A Sopa de Pedra ou: Uma Metáfora Sobre o "Poder da Oração"

    "Um frade pobre, que andava em peregrinação, chegou a uma casa e, orgulhoso demais para simplesmente pedir comida, pediu aos donos da casa que lhe emprestassem uma panela para ele preparar uma sopa – de pedra... E tirou do seu bornal uma bela pedra lisa e bem lavada. Os donos da casa ficaram curiosos e, de imediato, deixaram entrar o frade para a cozinha e deram-lhe a panela. O frade colocou a panela ao lume só com a pedra, mas logo disse que era preciso temperar a sopa... A dona da casa deu-lhe o sal, mas ele sugeriu que era melhor se fosse um bocado de chouriço ou toucinho. E lá foi o unto para junto da pedra. Então, o frade perguntou se não tinham qualquer coisa para engrossar a sopa , como batatas ou feijão que tivessem restado da refeição anterior... Assim se engrossou a sopa “de pedra”. Juntaram-se cenouras, mais a carne que estava junta com o feijão e, evidentemente, resultou numa excelente sopa. Comeram juntos a sopa e, no final, o frade retirou cuidadosamente a pedra da panela, lavou-a e voltou a guardá-la no seu bornal... para a sopa seguinte!" [1]

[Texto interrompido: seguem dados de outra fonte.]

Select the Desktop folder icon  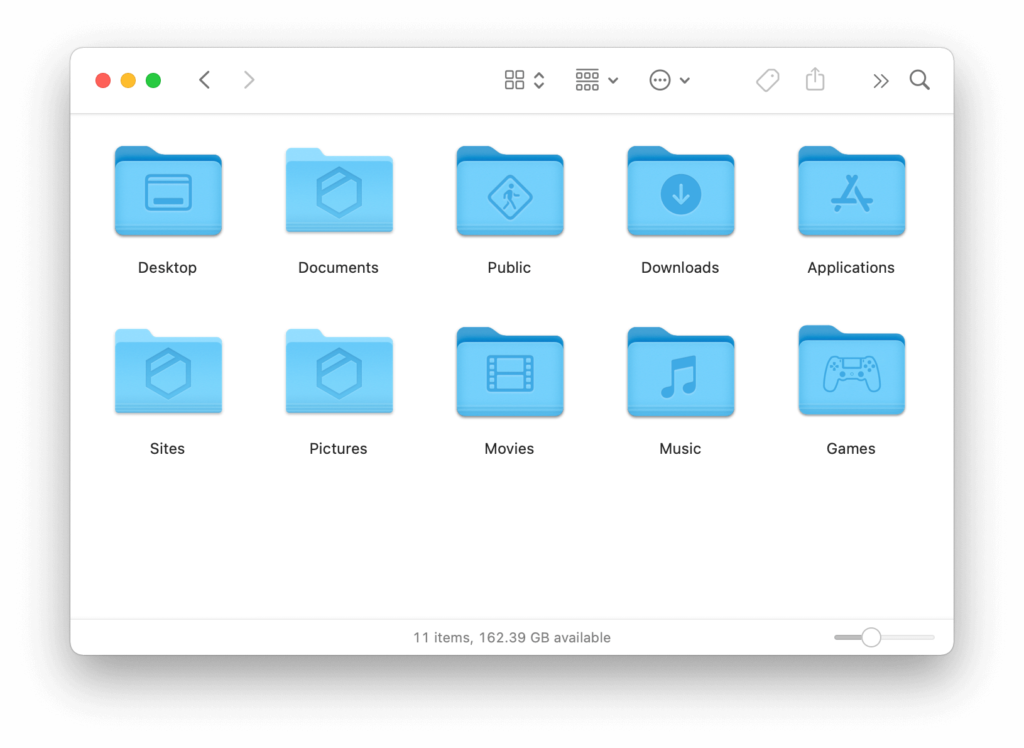point(168,192)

    Essa fábula me foi apresentada durante o período em que vivi em Portugal, há cerca de dois anos. Imediatamente me veio à cabeça que ela pode servir de maneira muito propícia como uma metáfora para explicar parte do fenômeno sócio-cultural da religião. O fato de seu personagem principal ser um frei foi apenas uma fortuita coincidência.
      É fácil perceber que a tal sopa tranquilamente poderia ter sido preparada sem o uso da pedra, tendo esta servido apenas como a desculpa do sacerdote para ter acesso aos verdadeiros ingredientes. Da mesma forma, o indivíduo religioso, quando confrontado com um problema, tem como primeiro instinto recorrer ao "poder da oração". Se perdeu algum item de valor, por exemplo, recita o responsório de Santo Antônio. Se o problema é urgente, a solução é a oração de Santo Expedito. Se há doença na família, basta clamar pela intervenção da Virgem Maria, em alguma de suas formas místicas. E assim sucessivamente. E não são poucas as vezes em que as adversidades são efetivamente superadas. Mas a grande questão é a seguinte: sem essas iniciativas, seria o desfecho semelhante? Sem a pedra, seria possível fazer a sopa?

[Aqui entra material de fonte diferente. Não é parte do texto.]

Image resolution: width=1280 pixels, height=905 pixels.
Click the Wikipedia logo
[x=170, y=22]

      O fato é que na vida de qualquer pessoa os eventos não podem ser sempre favoráveis; não são muitos, porém, os percalços que tem a capacidade de ser devastadores a longo prazo. Superamos a maioria deles por meio de nossas próprias ações, ou seja, de maneira natural. Não conheço nenhuma pessoa, religiosa ou não, que tenha encontrado um objeto perdido sem tê-lo procurado (ou sem que um terceiro o tenha feito). Aquelas que rezaram enquanto trabalhavam na resolução de seus problemas tenderão a interpretá-la como graça divina. E são esses "pequenos milagres", penso eu, que acabam por justificar as crenças em poderes sobrenaturais. Os "grandes milagres", como pessoas que sobrevivem a doenças incuráveis, por exemplo, ficam apenas na imaginação, pois muito poucas pessoas - muito provavelmente nenhuma - realmente os presenciou. 
     E quando tudo realmente vai mal e a adversidade persiste? A religião, para esses casos, tem uma explicação bastante conveniente (e, no mínimo, desumana): falta de fé. Nesse caso, lemos nas entrelinhas: culpa tua. Mesmo que tenha acreditado com todas as suas forças (e não entenda como isso pode ter ocorrido), a pessoa fica com a responsabilidade em suas mãos. No fim das contas as coisas acontecem da maneira como iriam acontecer de qualquer maneira, dependendo do acaso e, obviamente, das ações dos indivíduos envolvidos. E a religião tem respostas prontas para qualquer um dos desfechos...
      Assim, as pessoas permanecem confiando nessas jaculatórias sobrenaturais. E parecem temer o efeito que haveria em suas vidas caso as deixassem de lado. É a sempre lembrada "aposta de Pascal": na dúvida sobre a existência de um ser onipotente que controla os eventos de seu trono invisível, melhor ter a certeza de não desagradá-lo caso seja real. Mesmo que isso signifique passar o resto da vida toda tomando uma sopa preparada com uma pedra em seu interior.